------ Information given

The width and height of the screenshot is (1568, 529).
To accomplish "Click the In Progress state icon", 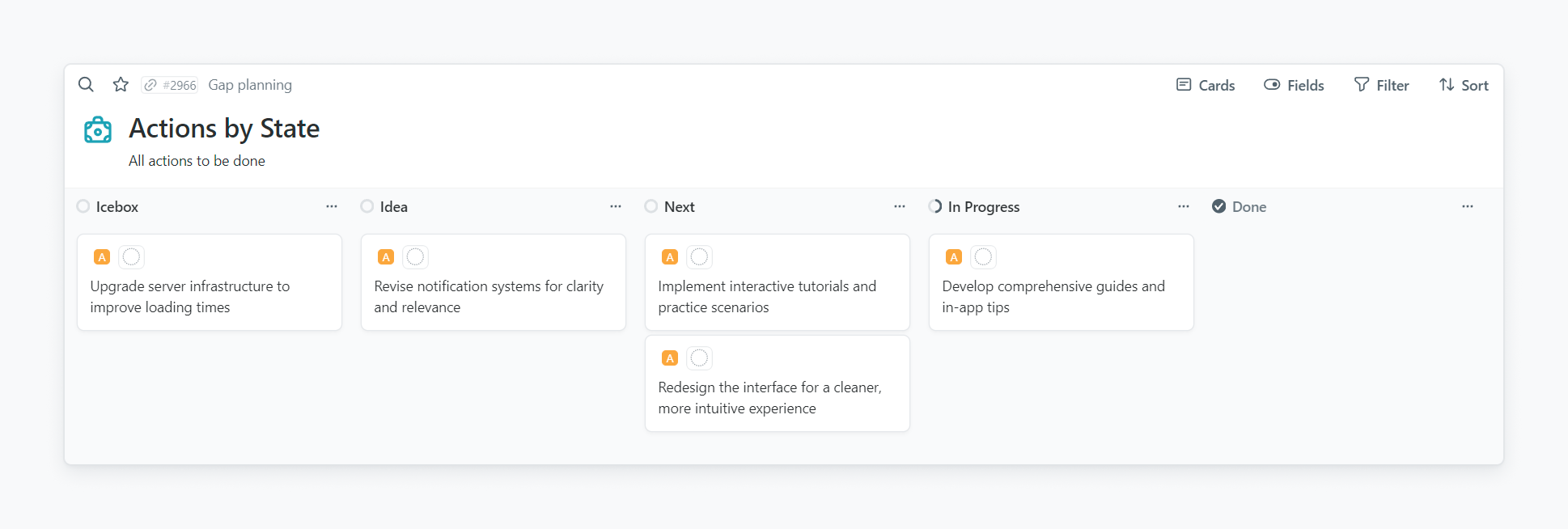I will pyautogui.click(x=935, y=206).
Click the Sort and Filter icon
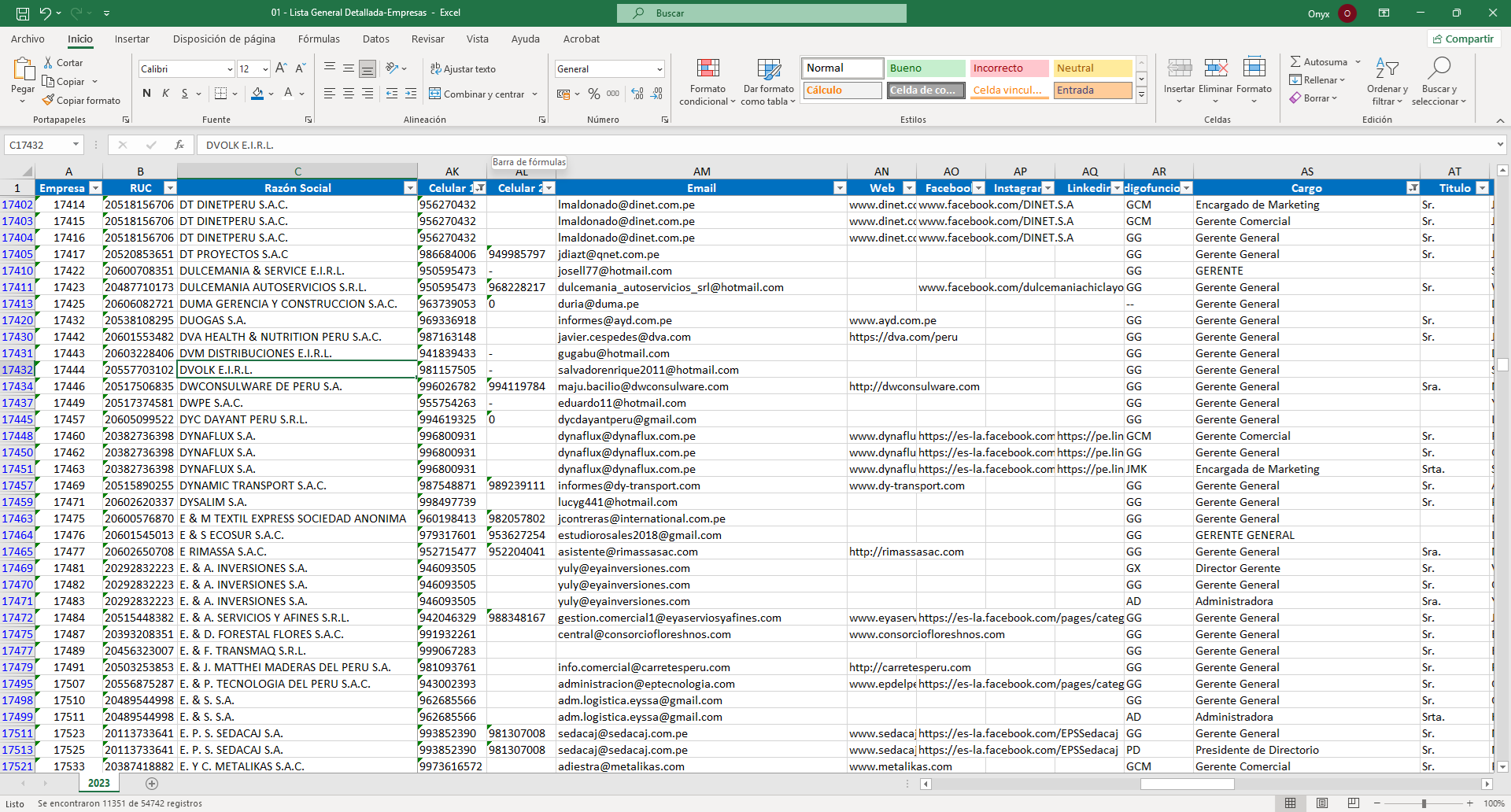The height and width of the screenshot is (812, 1511). pos(1387,69)
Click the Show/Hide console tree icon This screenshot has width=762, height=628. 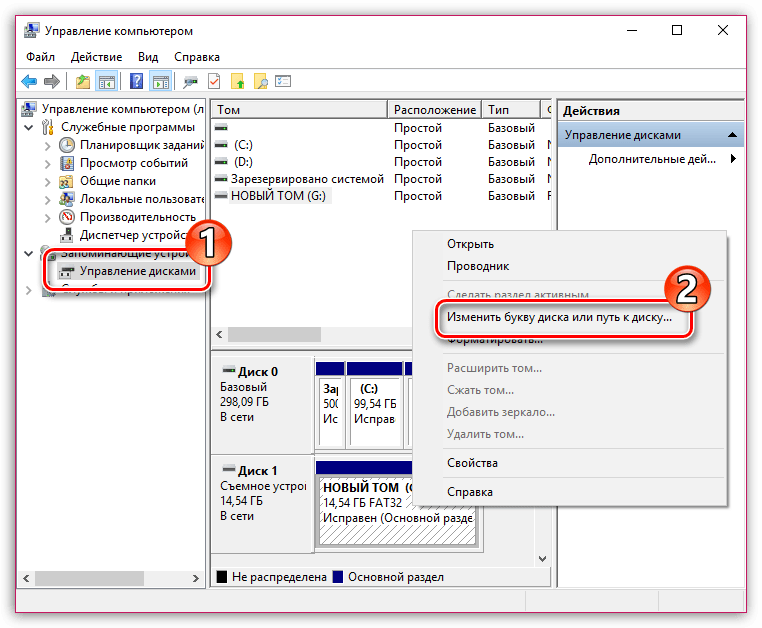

------------

§ Your instructions:
Only the lines from the line with "Click the Sort and Filter icon" through the end of the records belong in your copy. Repeat them exactly, without pictures.

§ Expected output:
Click the Sort and Filter icon
The height and width of the screenshot is (812, 1511). pos(1387,69)
Click the Show/Hide console tree icon This screenshot has width=762, height=628. 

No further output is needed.